La implementación del sistema informático ERP-SAP en la Caja Costarricense de Seguro Social (CCSS) provocó una grave afectación financiera que puso en riesgo la estabilidad del Régimen de Invalidez, Vejez y Muerte (IVM), al impedir durante varios meses la correcta facturación de las cuotas al Estado.
De acuerdo con información discutida en reuniones internas durante el segundo semestre de 2025, las fallas técnicas del sistema dejaron a la institución sin capacidad operativa para emitir facturas al Gobierno Central. Como consecuencia, la CCSS dejó de percibir cerca de ₡27.000 millones mensuales, recursos esenciales para sostener el flujo de caja del régimen de pensiones.
El problema, de carácter operativo, fue expuesto por el gerente de Pensiones, Jaime Barrantes, quien advirtió que la falta de ingresos comprometía directamente la liquidez del IVM. Incluso, alertó que, de no resolverse a tiempo, la institución podría verse obligada a utilizar reservas del fondo de pensiones para cubrir obligaciones corrientes.
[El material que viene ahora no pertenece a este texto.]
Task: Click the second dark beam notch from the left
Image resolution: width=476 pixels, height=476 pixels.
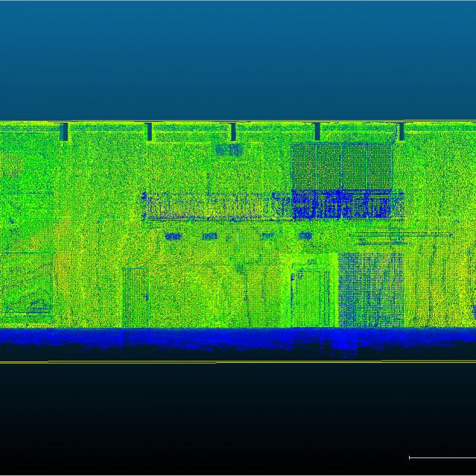Action: pyautogui.click(x=149, y=132)
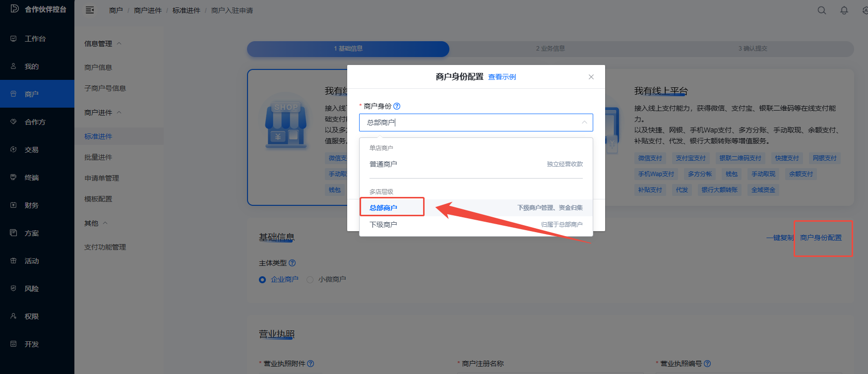Choose 总部商户 option in dropdown list
The height and width of the screenshot is (374, 868).
(383, 208)
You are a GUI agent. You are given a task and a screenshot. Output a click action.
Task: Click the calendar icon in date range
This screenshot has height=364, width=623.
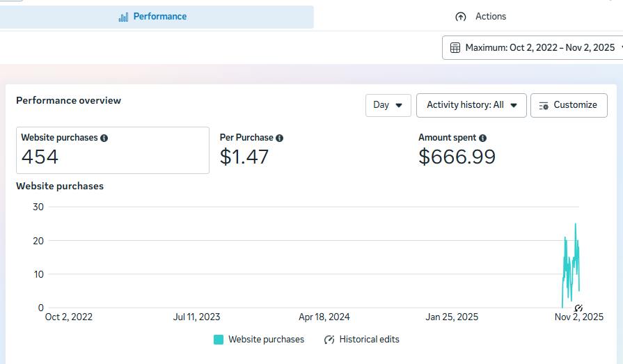(455, 47)
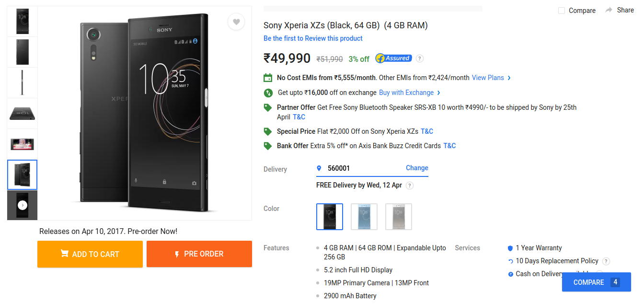Click the Flipkart Assured badge
Viewport: 644px width, 304px height.
point(393,58)
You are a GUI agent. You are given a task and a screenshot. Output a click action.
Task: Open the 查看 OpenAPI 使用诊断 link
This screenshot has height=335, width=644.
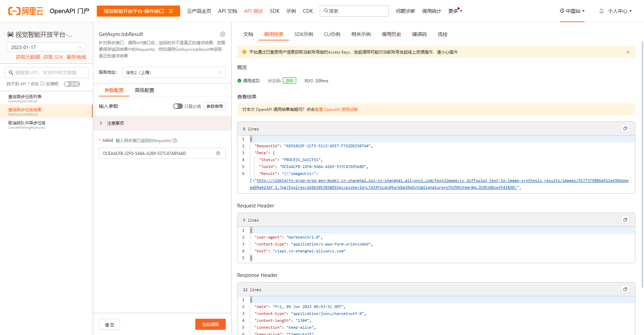pyautogui.click(x=336, y=110)

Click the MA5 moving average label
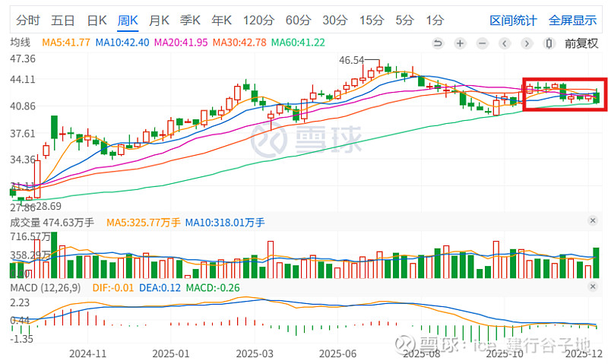coord(66,43)
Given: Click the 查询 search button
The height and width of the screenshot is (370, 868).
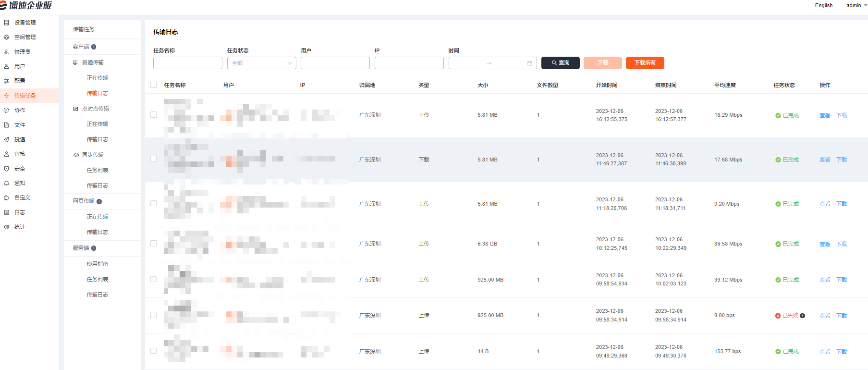Looking at the screenshot, I should [560, 63].
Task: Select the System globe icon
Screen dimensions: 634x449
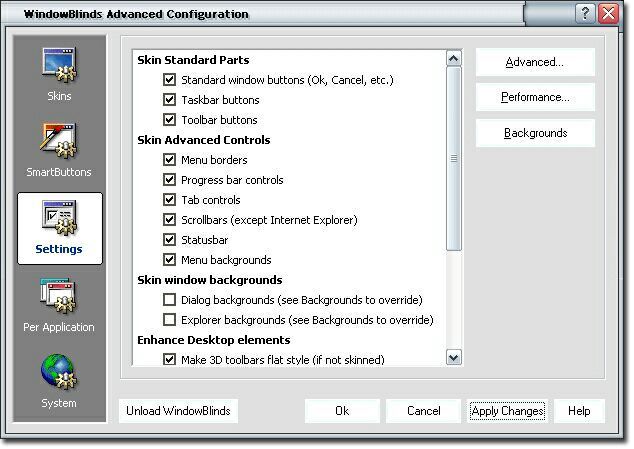Action: pos(59,375)
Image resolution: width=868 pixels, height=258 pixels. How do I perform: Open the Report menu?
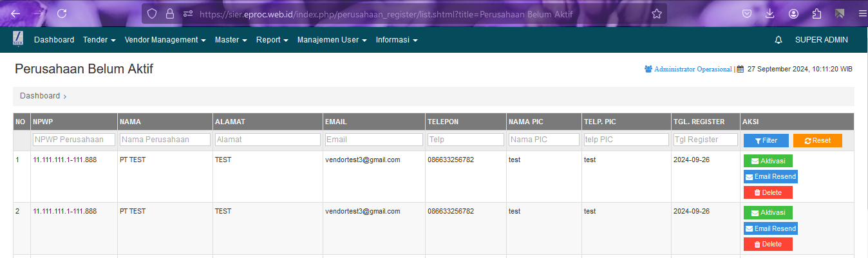[x=272, y=40]
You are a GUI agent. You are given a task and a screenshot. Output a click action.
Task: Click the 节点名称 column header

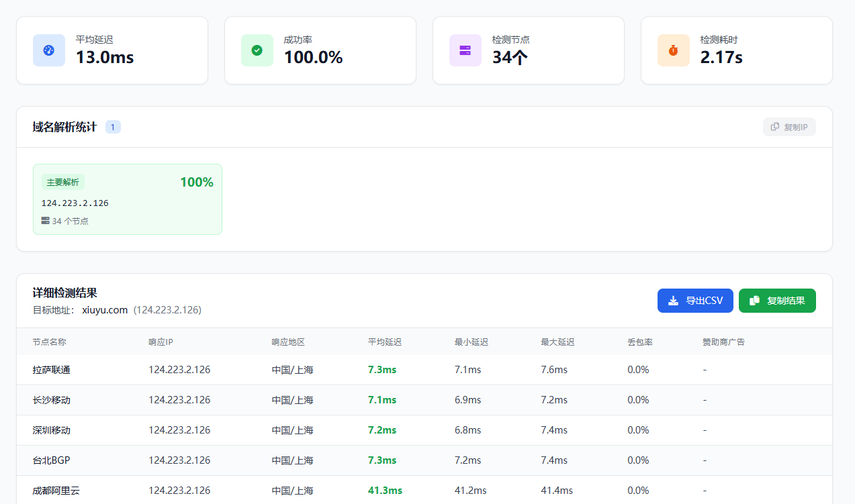[50, 342]
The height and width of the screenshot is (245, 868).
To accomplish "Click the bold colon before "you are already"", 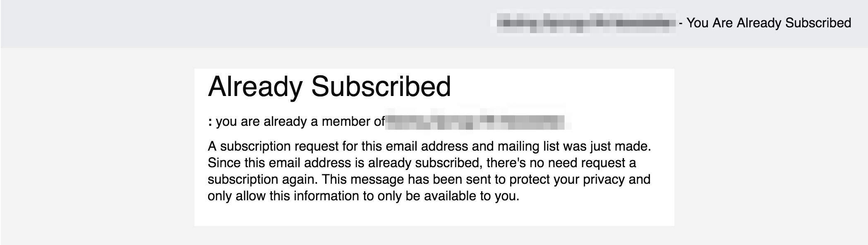I will click(x=210, y=123).
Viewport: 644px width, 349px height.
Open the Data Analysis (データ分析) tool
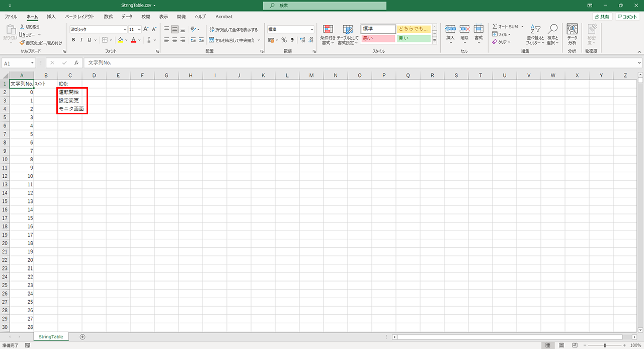coord(572,34)
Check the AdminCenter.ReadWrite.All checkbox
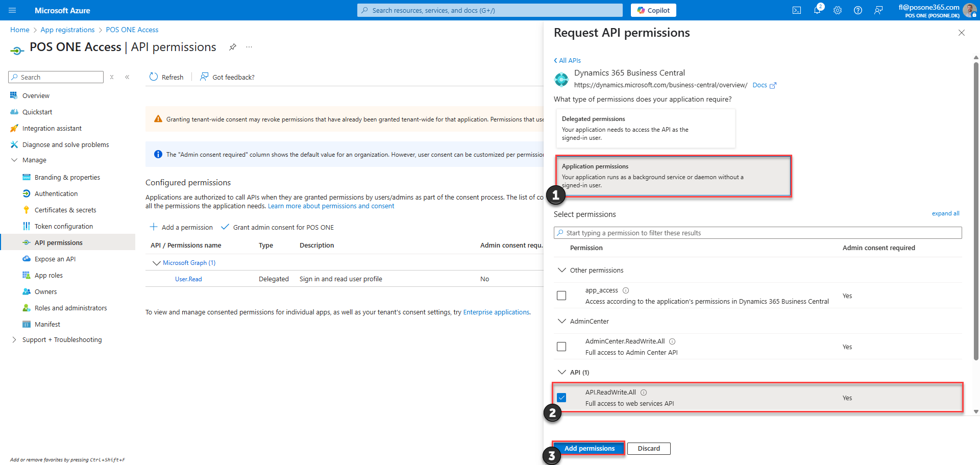980x465 pixels. 561,347
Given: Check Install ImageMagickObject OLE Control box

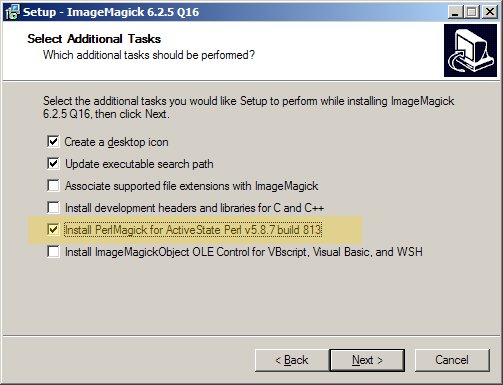Looking at the screenshot, I should pyautogui.click(x=53, y=251).
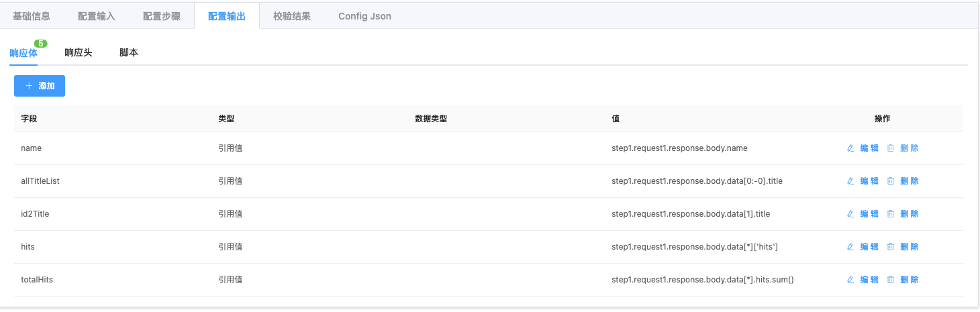Switch to the 配置输入 tab
The width and height of the screenshot is (980, 312).
click(x=97, y=16)
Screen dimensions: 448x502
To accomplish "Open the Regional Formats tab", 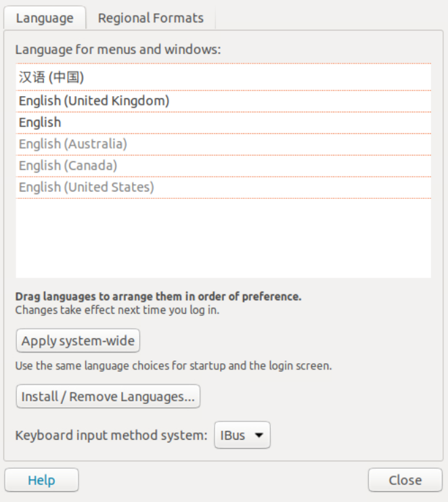I will point(150,18).
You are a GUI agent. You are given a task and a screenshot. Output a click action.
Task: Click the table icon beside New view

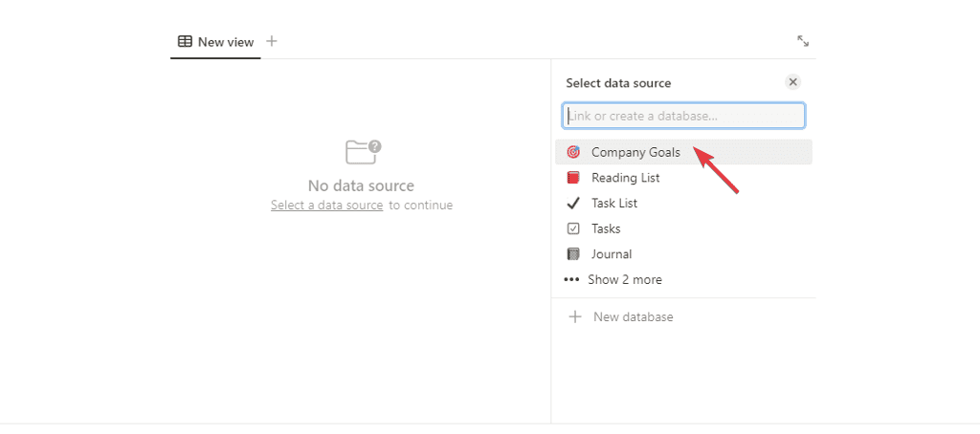coord(185,42)
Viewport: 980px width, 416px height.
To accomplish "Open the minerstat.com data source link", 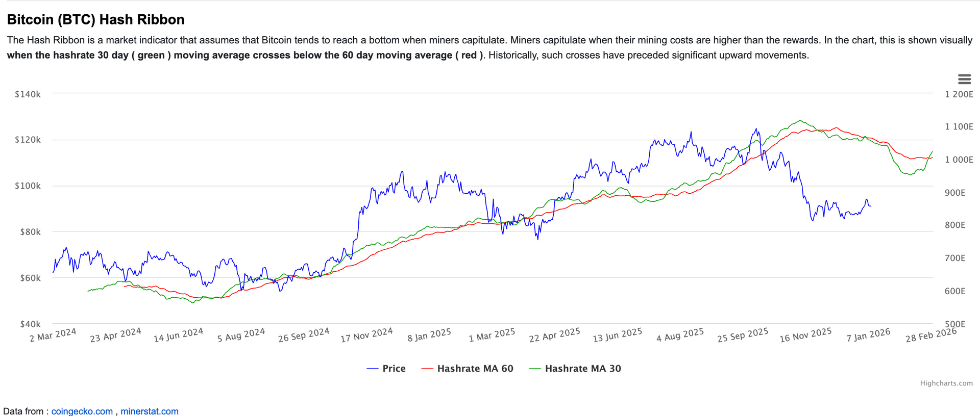I will 150,411.
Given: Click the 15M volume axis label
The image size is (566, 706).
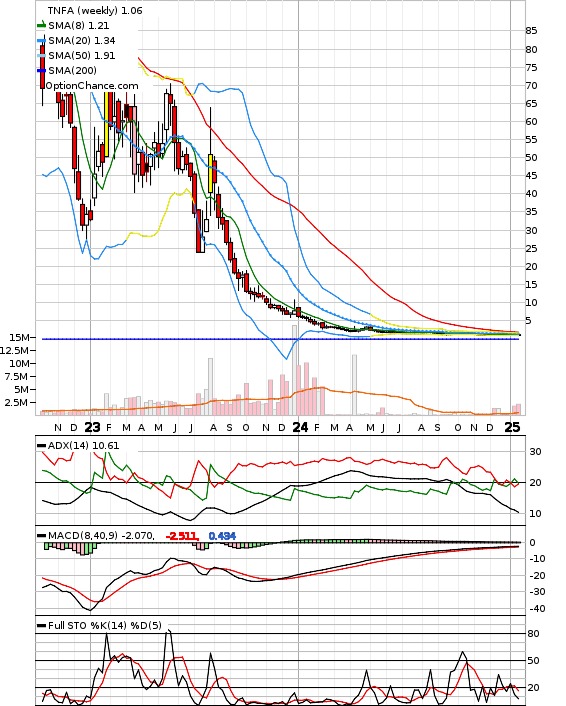Looking at the screenshot, I should click(x=19, y=337).
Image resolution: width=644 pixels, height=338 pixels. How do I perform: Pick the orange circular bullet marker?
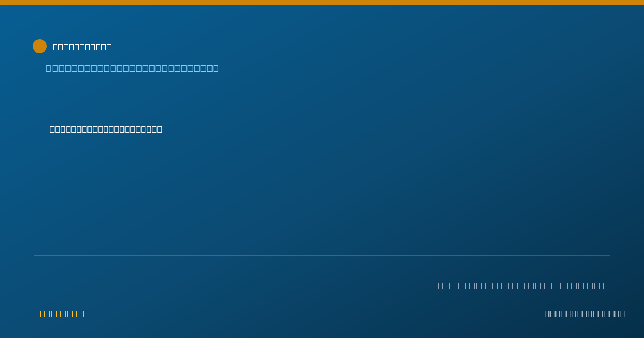tap(40, 46)
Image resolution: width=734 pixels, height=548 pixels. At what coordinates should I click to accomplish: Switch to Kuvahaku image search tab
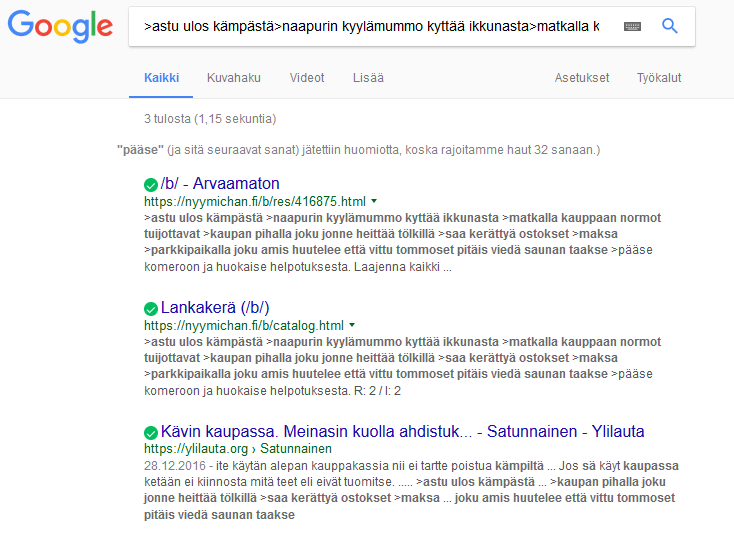click(233, 78)
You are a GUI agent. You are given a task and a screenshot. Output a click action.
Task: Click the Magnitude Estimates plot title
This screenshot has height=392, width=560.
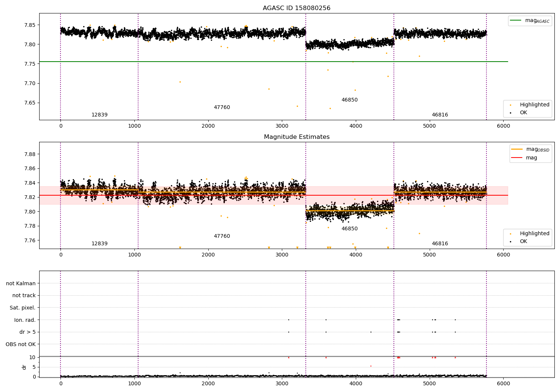pyautogui.click(x=296, y=137)
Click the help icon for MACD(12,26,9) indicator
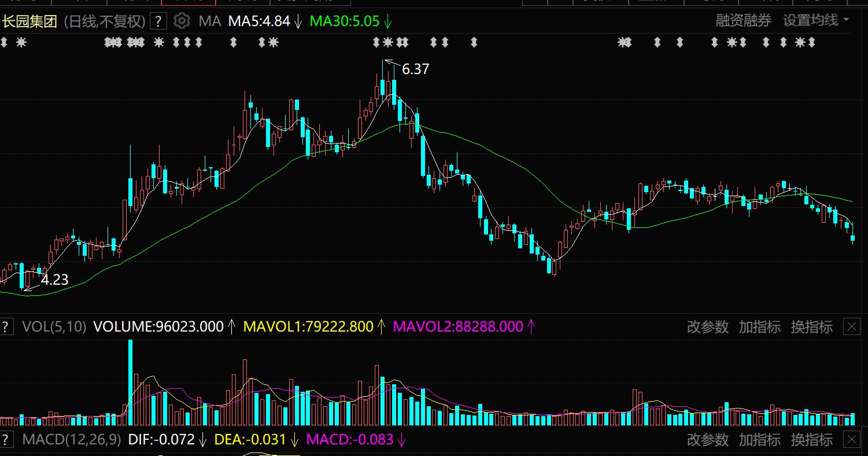 pyautogui.click(x=6, y=439)
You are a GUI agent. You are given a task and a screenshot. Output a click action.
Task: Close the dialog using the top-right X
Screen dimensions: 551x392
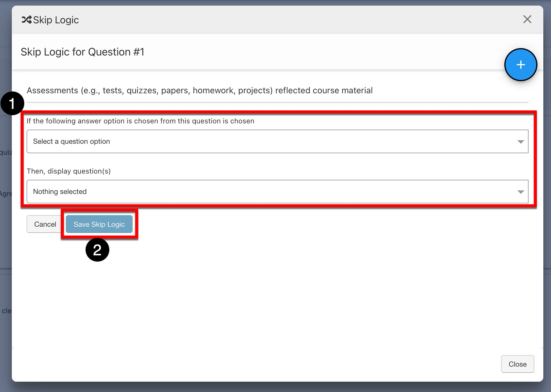[527, 19]
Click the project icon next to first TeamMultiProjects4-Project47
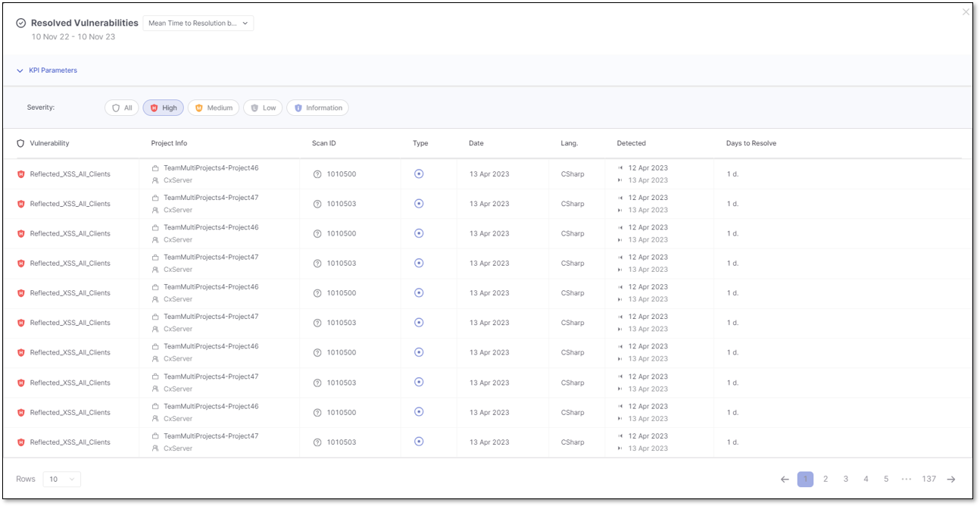Screen dimensions: 980x506 155,198
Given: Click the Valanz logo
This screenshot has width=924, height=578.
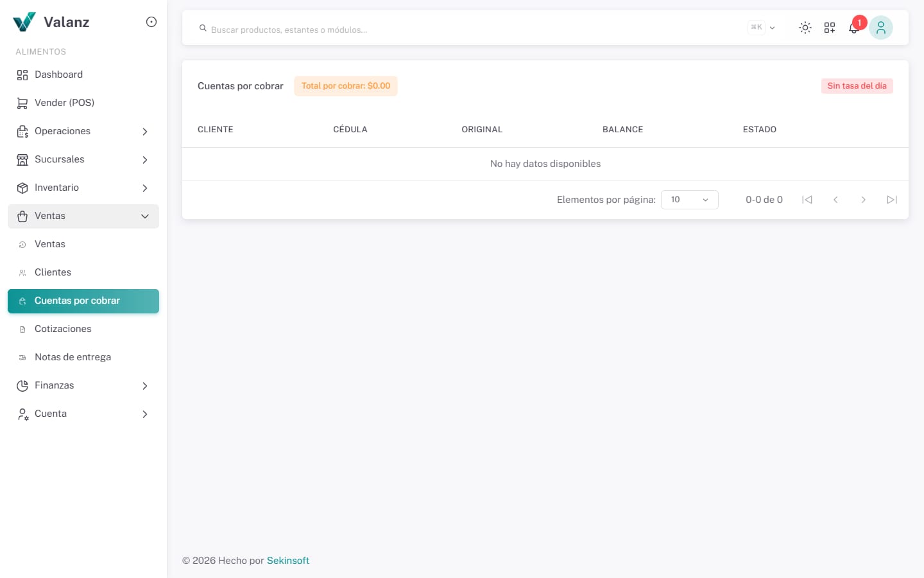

A este escenario se sumó el riesgo de acumulación de deuda. Según explicó Barrantes, la imposibilidad de facturar generaba un efecto progresivo que podía elevar rápidamente los montos pendientes, alcanzando cifras cercanas a los ₡54.000 millones en poco tiempo.
Por su parte, el gerente financiero, Gustavo Picado, advirtió sobre un factor crítico: el cierre del calendario fiscal del 31 de diciembre. De no emitirse las facturas dentro del periodo 2025, el Estado no reconocería esos montos en el siguiente ejercicio presupuestario, lo que implicaría una pérdida definitiva de recursos para la institución.
Esta situación habría trasladado la responsabilidad financiera a la propia CCSS, agravando el panorama tanto del régimen de pensiones como del seguro de salud.
Tras varios meses de presión sobre la liquidez institucional, la Gerencia Financiera reportó a inicios de octubre de 2025 avances en la estabilización del sistema. La institución logró destrabar parcialmente el proceso de facturación, incluyendo la emisión de obligaciones pendientes correspondientes a junio, por un monto cercano a los ₡45.000 millones.
De ese total, aproximadamente ₡26.000 millones correspondían al IVM y ₡19.000 millones al seguro de salud. Este avance permitió reactivar los envíos de facturas a los ministerios y, con ello, retomar los giros por parte del Estado, aliviando parcialmente la presión financiera.
No obstante, el incidente dejó en evidencia las debilidades en la implementación de sistemas tecnológicos críticos dentro de instituciones públicas, así como los riesgos que estos representan para la sostenibilidad de servicios esenciales, especialmente aquellos vinculados a la seguridad social y las pensiones en Costa Rica.